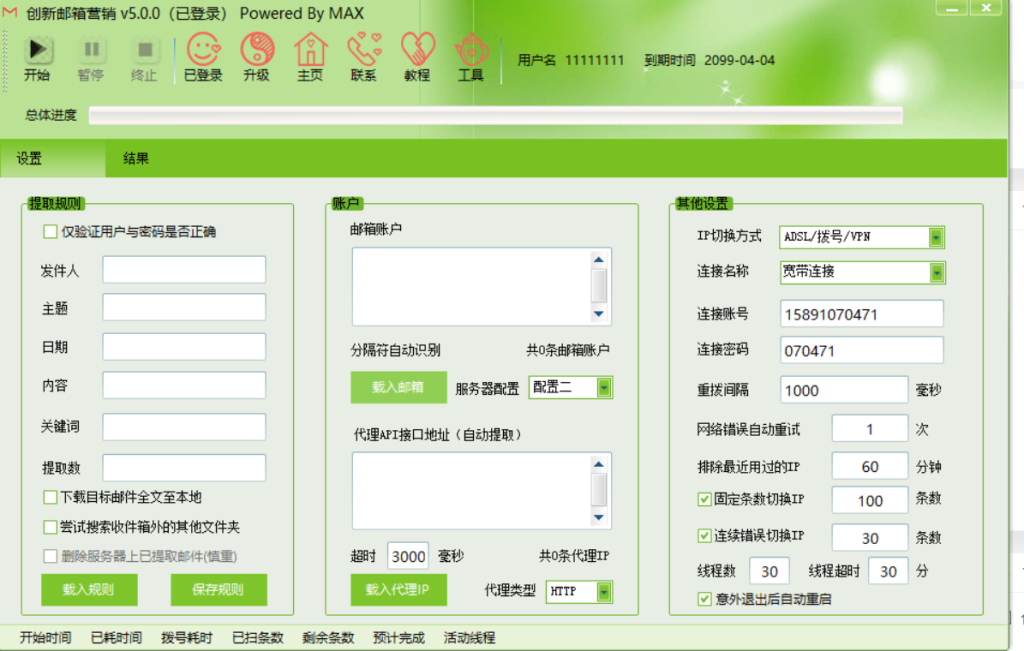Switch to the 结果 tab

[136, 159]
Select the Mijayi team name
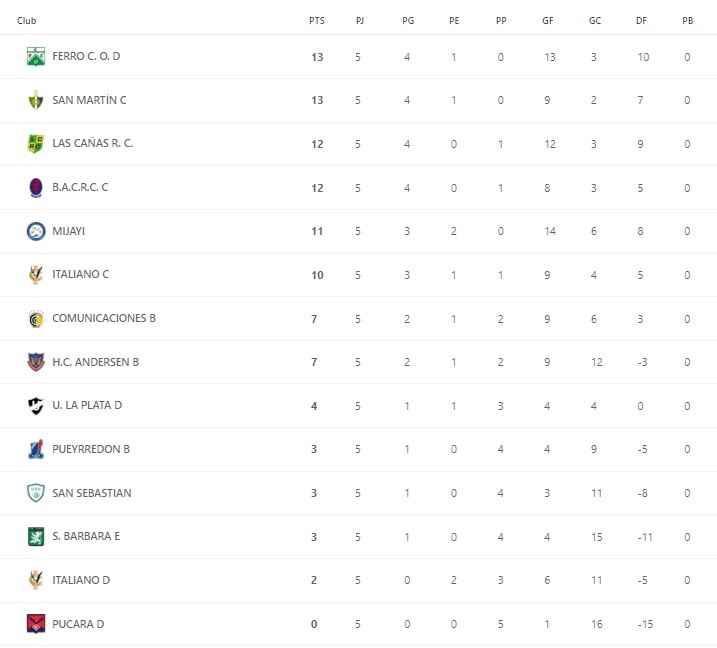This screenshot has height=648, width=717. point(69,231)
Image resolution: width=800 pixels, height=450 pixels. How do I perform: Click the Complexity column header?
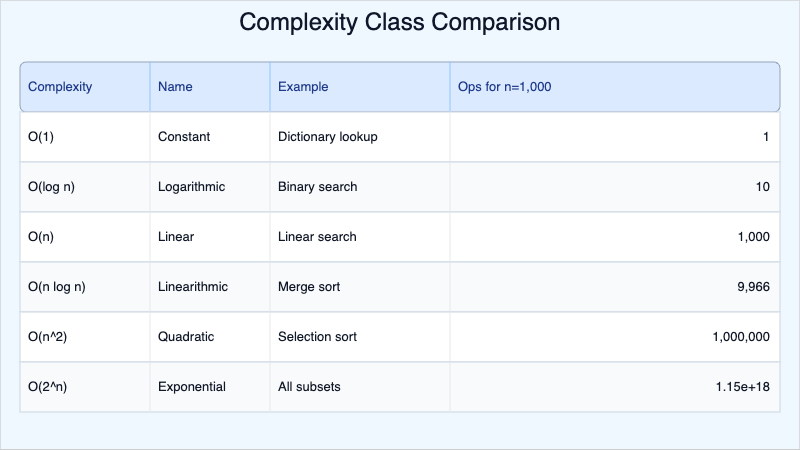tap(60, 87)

- _The task_: Exact reproduction is required for the lines from the one containing "Select the Mijayi team name" through the end of the material, and for those lines only, without pictures.

- _Worked solution_:
Select the Mijayi team name
This screenshot has height=648, width=717. point(69,231)
Image resolution: width=800 pixels, height=450 pixels. How do I perform: Click the Complexity column header?
tap(60, 87)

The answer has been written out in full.